Coordenado pelo Ministério da Educação, o GT é composto por representantes dos ministérios da Justiça e Segurança Pública; Direitos Humanos e da Cidadania; Secretaria de Comunicação Social da Presidência da República; Ministério da Saúde; Ministério da Cultura; Ministério do Esporte, além da Secretaria Nacional de Juventude da Presidência da República, com o objetivo de discutir ações de enfrentamento à violência nas escolas.
Entre as ações já anunciadas estão a ampliação de patrulhas escolares, o monitoramento de ameaças e planejamentos na internet de ataques contra escolas, a criação de um disque-denúncia – um canal telefônico específico para relatos de casos suspeitos de ataques a instituições de ensino – e a elaboração de um protocolo de emergência para orientar as escolas públicas e privadas e os profissionais de educação sobre como agir em caso de novos ataques. O Ministério da Justiça e Segurança Pública ficou responsável por realizar um trabalho de inteligência nas redes sociais, com foco nas populares “deep e dark web”, com o objetivo de identificar e monitorar discussões e planejamentos de novos ataques criminosos e outras atividades ilícitas.
Os ataques contra escolas ganham muita repercussão devido ao modus operandi e ao número de vítimas. Entretanto, há outra violência rondando as escolas. No Rio de Janeiro, algumas marcas não são tão facilmente mensuradas como aquelas provocadas pelos tiros durante massacres. É o caso dos impactos na educação das crianças em áreas consideradas de risco, em que costumeiramente ocorrem operações policiais e tiroteios.

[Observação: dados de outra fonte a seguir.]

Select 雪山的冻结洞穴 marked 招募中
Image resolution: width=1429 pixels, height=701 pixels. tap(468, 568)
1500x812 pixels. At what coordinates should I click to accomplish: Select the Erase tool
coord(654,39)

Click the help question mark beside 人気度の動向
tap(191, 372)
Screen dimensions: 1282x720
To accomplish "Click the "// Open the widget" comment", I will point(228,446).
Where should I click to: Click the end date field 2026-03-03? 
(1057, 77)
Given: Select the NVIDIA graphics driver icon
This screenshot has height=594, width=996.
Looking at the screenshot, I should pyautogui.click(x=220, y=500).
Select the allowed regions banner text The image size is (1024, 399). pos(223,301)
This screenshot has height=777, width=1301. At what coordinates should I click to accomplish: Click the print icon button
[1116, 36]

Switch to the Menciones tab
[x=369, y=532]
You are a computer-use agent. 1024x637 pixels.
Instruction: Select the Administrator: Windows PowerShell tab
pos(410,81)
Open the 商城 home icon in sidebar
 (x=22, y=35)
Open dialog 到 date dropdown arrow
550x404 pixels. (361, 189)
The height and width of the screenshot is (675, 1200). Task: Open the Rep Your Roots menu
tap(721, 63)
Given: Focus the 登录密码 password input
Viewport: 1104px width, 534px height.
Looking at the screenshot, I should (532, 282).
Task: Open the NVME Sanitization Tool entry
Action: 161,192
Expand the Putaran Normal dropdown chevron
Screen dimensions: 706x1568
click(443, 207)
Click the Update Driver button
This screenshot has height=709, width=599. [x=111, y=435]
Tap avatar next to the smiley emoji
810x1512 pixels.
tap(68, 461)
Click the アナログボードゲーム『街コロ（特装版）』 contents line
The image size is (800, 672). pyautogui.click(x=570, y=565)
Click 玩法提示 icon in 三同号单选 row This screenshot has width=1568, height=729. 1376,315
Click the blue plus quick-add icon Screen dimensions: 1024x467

Um estudo realizado pelo Centro de Estudos de Segurança e Cidadania (CESeC), com base em dados do Instituto Fogo Cruzado, mostrou que 74% das escolas da rede municipal de ensino do Rio foram afetadas por pelo menos um tiroteio com a presença de agentes de segurança em 2019, em nome da chamada “guerra às drogas”. Desde o início do ano letivo de 2023 até abril, operações policiais afetaram 80 mil alunos e 243 escolas do Rio. Dados da Secretaria Municipal de Educação mostram que, nos dois primeiros meses do ano, as escolas acionaram o protocolo de segurança em tiroteios 1.322 vezes.